CONTACTTHERMOSTAAT IN HET BRANDSTOFRESERVOIR
Als de temperatuur de ingestelde veiligheidswaarde overschrijdt, wordt de werking van de kachel onmiddellijk gestopt.
ELEKTRISCHE BEVEILIGING
De kachel is tegen hevige stroomschommelingen beschermd door een algemene zekering die zich in het bedieningspaneeltje bevindt,
aan de achterkant van de kachel.
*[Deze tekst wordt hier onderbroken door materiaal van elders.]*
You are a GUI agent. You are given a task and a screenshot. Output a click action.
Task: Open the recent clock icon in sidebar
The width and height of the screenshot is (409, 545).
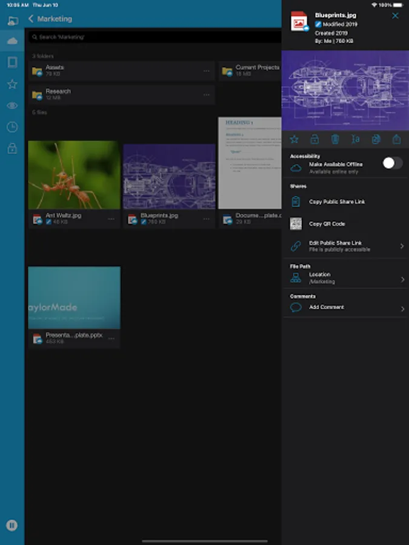12,127
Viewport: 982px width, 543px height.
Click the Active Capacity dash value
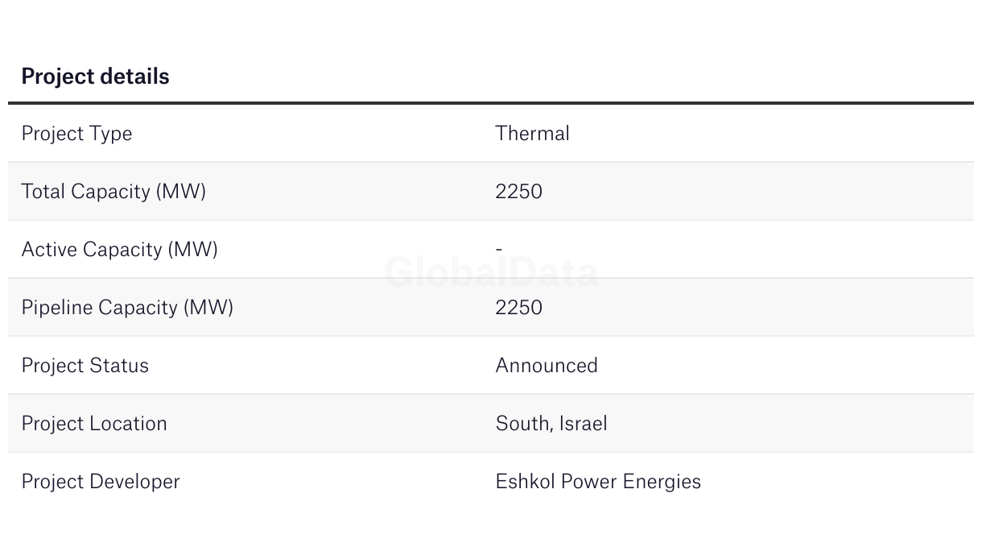[499, 250]
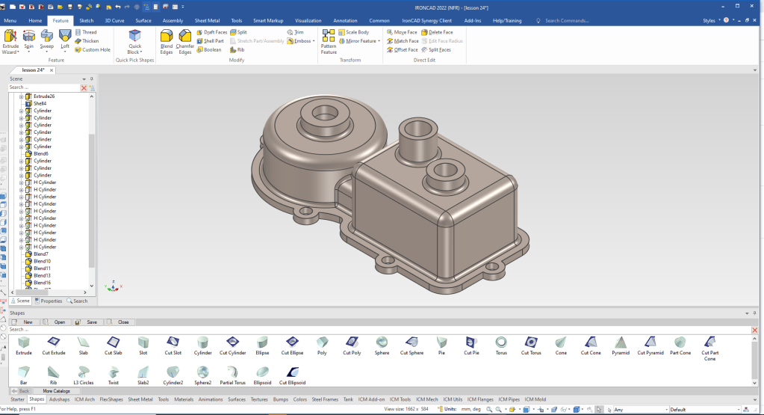Open the Mirror Feature dropdown arrow

pos(379,41)
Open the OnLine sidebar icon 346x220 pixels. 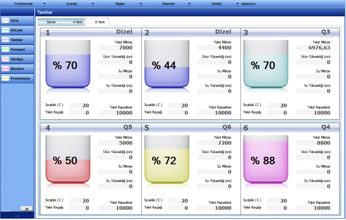pos(5,30)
Er bevinden zich bovendien andere zekeringen voor de beveiliging van de elektronische kaarten op deze
kaarten.
ROOKGASVENTILATOR
Als de ventilator stopt, blokkeert de elektronische kaart de pellettoevoer zo snel mogelijk en wordt een alarmmelding weergegeven.
REDUCTIEMOTOR
Als de reductiemotor stilvalt, blijft de kachel werken tot de vlam door gebrek aan brandstof uitgaat en het minimum koelniveau wordt
bereikt.
TIJDELIJKE STROOMUITVAL
Wanneer er minder dan 10" geen elektrische spanning is, keert de kachel terug naar de vorige werking; als de stroomuitval langer duurt,
voert de kachel een cyclus koeling/opnieuw inschakelen uit.
GEEN ONTSTEKING
Als er bij de ontsteking geen vlam ontstaat, gat de kachel in alarm.
HET IS VERBODEN DE VEILIGHEIDSVOORZIENINGEN ONKLAAR TE MAKEN.
Indien het product NIET gebruikt wordt zoals in deze handleiding voorgeschreven wordt, wijst de fabrikant alle
aansprakelijkheid af inzake mogelijk persoonlijk letsel en materiële schade. Bovendien wijst de constructeur alle
aansprakelijkheid af voor letsels aan personen of schade aan voorwerpen als de regels die aangeduid worden in
deze handleiding niet worden gerespecteerd, en als het volgende niet wordt gerespecteerd:
•
Wanneer het onderhoud, reiniging en reparaties uitgevoerd worden, moeten alle maatregelen en/of
voorzorgsmaatregelen getroffen worden.
•
Maak de veiligheidsvoorzieningen niet onklaar.
•
Verwijder de veiligheidsvoorzieningen niet.
•
Sluit het product aan op een efficiënt werkend rookafvoersysteem.
•
Het vertrek waar de ketel wordt geïnstalleerd, moet voldoende verlucht zijn.
Pas nadat de oorzaak van de inwerkingtreding van het veiligheidssysteem verholpen is, kan het product weer
ingeschakeld worden zodat de automatische werking van de sonde wordt hersteld. Om te weten welke storing zich
voordeed, moet deze handleiding geraadpleegd worden. Naargelang het alarmbericht dat door het product wordt
aangegeven, wordt uitgelegd hoe gehandeld moet worden om het probleem te verhelpen.